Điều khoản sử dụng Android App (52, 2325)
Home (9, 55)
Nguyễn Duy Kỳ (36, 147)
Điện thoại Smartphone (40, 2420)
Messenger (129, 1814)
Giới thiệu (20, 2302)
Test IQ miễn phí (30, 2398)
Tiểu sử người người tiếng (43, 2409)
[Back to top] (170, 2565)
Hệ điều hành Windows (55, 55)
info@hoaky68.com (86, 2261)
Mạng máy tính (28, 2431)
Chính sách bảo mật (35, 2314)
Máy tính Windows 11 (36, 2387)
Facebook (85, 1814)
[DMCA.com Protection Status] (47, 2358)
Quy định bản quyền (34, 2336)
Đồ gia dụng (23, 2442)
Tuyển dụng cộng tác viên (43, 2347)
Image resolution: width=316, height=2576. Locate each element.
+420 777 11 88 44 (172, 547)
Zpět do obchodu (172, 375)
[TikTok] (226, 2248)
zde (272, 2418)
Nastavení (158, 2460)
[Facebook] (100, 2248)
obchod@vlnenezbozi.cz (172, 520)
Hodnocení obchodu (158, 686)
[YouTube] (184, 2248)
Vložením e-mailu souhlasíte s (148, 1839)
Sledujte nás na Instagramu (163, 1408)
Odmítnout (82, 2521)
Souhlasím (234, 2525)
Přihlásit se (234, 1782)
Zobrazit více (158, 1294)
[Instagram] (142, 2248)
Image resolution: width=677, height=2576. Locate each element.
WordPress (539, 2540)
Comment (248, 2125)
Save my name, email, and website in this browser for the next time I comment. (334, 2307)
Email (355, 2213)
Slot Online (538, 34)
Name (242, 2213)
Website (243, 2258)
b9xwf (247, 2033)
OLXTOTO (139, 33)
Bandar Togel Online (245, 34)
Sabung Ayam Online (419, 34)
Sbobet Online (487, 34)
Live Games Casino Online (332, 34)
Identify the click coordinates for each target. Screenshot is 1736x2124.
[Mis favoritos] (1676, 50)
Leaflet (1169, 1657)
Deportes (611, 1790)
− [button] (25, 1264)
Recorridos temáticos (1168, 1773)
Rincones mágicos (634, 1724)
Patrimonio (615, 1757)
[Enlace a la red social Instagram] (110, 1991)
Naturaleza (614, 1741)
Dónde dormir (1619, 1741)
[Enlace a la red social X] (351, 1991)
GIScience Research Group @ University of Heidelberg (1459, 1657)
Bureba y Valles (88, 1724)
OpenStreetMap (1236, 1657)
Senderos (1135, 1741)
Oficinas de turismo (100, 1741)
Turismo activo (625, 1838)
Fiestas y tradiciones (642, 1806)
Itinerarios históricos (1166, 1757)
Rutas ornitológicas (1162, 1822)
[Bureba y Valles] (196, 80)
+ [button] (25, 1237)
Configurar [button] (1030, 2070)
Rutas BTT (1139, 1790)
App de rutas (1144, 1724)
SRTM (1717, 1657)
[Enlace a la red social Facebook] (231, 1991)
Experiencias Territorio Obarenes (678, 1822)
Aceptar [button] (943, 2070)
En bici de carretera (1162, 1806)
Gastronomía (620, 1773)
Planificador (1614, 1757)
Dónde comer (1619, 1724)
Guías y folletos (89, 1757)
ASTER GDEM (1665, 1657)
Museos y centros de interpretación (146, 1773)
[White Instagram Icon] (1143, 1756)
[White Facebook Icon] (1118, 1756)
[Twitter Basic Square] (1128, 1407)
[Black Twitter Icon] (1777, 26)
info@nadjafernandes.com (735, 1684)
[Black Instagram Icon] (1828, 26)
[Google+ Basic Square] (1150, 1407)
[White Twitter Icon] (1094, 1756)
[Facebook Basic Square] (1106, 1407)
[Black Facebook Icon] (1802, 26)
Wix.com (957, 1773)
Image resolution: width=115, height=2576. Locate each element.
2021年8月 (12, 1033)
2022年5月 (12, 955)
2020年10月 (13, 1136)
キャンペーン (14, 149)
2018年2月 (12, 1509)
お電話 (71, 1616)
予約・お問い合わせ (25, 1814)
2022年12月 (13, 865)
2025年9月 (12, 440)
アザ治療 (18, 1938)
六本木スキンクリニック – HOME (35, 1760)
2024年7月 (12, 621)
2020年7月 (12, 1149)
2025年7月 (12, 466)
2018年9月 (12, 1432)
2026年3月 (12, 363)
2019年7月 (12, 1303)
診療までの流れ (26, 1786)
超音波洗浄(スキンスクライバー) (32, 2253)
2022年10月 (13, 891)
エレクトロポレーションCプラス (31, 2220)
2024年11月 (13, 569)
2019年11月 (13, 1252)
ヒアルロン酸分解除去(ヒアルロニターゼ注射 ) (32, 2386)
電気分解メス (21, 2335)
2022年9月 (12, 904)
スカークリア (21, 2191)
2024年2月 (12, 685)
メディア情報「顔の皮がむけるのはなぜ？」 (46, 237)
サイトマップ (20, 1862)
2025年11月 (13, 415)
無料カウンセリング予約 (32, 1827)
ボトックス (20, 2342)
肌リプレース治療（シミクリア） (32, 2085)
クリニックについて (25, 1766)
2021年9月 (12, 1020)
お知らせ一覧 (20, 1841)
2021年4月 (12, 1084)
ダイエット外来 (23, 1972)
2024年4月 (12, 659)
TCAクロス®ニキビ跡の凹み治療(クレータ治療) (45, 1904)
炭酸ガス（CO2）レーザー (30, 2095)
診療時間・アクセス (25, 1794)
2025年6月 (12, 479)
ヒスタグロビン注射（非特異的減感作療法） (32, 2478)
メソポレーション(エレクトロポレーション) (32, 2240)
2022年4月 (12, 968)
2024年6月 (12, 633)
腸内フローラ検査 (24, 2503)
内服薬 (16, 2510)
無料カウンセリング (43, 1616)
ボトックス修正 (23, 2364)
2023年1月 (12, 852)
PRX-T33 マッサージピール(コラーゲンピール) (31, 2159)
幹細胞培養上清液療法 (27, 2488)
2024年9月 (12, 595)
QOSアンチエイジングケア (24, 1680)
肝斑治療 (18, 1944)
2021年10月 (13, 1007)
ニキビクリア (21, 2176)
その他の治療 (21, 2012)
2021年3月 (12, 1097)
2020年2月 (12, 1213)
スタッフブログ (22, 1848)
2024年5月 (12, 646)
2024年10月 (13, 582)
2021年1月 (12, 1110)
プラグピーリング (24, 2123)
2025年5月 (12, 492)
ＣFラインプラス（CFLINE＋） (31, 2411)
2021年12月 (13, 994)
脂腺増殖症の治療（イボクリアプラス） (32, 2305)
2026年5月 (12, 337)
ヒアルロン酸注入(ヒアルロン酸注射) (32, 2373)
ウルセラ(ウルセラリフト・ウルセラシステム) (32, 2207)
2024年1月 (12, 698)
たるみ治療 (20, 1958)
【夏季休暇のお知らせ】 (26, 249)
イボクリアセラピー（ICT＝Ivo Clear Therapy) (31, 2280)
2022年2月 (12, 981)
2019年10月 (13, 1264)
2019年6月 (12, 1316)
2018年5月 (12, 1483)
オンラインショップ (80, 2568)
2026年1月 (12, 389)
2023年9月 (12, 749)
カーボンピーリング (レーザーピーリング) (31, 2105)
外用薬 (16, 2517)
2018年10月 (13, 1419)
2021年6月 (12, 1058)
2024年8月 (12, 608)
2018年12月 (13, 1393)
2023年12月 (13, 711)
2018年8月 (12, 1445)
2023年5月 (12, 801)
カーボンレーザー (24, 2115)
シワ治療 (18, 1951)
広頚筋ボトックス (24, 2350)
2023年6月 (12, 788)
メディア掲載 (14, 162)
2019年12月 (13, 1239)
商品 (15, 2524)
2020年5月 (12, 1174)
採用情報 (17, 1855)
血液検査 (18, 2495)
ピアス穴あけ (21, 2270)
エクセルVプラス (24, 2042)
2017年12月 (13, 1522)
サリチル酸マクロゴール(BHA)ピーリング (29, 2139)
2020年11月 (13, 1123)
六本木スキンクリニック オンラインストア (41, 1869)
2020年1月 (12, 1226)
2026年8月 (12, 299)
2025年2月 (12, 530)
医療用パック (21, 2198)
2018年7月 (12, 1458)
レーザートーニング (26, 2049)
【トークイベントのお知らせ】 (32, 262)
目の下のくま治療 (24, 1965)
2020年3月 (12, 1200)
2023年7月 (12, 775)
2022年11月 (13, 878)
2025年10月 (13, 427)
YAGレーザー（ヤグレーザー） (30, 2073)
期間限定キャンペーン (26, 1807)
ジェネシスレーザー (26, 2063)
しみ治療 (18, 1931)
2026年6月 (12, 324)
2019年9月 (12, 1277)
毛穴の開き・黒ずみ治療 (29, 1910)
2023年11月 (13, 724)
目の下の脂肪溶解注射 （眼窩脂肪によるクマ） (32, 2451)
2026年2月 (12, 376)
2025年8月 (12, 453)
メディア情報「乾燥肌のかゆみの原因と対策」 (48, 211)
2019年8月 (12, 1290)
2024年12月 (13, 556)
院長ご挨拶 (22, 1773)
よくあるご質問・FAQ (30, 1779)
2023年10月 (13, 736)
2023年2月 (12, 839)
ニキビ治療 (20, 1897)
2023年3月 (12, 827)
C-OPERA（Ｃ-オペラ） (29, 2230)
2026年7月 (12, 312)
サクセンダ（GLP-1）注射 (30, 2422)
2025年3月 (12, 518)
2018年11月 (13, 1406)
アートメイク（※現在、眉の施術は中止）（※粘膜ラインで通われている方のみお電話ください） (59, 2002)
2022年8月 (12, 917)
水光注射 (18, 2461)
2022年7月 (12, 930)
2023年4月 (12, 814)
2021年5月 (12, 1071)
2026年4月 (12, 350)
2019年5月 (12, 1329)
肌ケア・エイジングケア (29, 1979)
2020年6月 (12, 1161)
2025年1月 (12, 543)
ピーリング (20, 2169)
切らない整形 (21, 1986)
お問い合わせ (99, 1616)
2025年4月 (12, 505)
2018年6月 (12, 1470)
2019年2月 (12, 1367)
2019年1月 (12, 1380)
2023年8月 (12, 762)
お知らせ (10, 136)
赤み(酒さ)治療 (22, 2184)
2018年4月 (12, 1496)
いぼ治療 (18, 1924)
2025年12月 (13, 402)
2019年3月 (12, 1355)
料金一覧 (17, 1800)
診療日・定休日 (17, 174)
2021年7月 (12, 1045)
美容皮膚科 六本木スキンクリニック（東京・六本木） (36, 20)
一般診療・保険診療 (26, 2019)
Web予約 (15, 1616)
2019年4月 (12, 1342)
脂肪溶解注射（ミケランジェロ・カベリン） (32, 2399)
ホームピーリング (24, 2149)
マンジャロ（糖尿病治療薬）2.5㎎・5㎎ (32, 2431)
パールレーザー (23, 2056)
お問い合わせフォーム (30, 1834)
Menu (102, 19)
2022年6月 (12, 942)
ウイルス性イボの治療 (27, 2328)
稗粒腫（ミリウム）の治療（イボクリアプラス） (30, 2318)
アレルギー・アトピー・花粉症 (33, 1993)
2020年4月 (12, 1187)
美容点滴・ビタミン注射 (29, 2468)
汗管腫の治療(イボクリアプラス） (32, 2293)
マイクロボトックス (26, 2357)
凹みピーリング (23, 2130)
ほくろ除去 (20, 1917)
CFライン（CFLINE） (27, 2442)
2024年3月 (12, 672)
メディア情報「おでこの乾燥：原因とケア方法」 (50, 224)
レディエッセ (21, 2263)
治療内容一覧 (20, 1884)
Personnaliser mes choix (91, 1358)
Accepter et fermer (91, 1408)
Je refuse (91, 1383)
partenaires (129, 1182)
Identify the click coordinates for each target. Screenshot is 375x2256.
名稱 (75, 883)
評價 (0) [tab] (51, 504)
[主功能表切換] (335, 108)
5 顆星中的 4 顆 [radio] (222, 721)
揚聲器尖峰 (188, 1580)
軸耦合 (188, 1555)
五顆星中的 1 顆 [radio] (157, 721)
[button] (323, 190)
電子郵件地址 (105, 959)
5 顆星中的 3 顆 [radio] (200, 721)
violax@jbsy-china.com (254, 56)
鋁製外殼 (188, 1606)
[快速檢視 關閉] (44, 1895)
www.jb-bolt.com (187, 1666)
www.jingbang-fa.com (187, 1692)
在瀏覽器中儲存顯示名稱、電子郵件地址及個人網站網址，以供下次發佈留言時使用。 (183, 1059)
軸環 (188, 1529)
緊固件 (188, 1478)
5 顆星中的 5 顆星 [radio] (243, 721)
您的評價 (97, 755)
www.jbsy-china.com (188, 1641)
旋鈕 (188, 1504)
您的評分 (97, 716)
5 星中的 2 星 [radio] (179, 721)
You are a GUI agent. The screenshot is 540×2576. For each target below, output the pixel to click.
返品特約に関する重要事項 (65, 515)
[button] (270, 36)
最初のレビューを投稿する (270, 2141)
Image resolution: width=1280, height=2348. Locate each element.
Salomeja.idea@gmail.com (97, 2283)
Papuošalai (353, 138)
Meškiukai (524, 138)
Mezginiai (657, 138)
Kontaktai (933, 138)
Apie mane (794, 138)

-------

In your answer, include only the lines above starting at the line that holds "治療内容一覧 (20, 1884)" and ending at the line that holds "您的評價 (97, 755)", copied exactly.

治療内容一覧 (20, 1884)
Personnaliser mes choix (91, 1358)
Accepter et fermer (91, 1408)
Je refuse (91, 1383)
partenaires (129, 1182)
Identify the click coordinates for each target. Screenshot is 375x2256.
名稱 (75, 883)
評價 (0) [tab] (51, 504)
[主功能表切換] (335, 108)
5 顆星中的 4 顆 [radio] (222, 721)
揚聲器尖峰 (188, 1580)
軸耦合 (188, 1555)
五顆星中的 1 顆 [radio] (157, 721)
[button] (323, 190)
電子郵件地址 (105, 959)
5 顆星中的 3 顆 [radio] (200, 721)
violax@jbsy-china.com (254, 56)
鋁製外殼 (188, 1606)
[快速檢視 關閉] (44, 1895)
www.jb-bolt.com (187, 1666)
www.jingbang-fa.com (187, 1692)
在瀏覽器中儲存顯示名稱、電子郵件地址及個人網站網址，以供下次發佈留言時使用。 (183, 1059)
軸環 (188, 1529)
緊固件 (188, 1478)
5 顆星中的 5 顆星 [radio] (243, 721)
您的評價 (97, 755)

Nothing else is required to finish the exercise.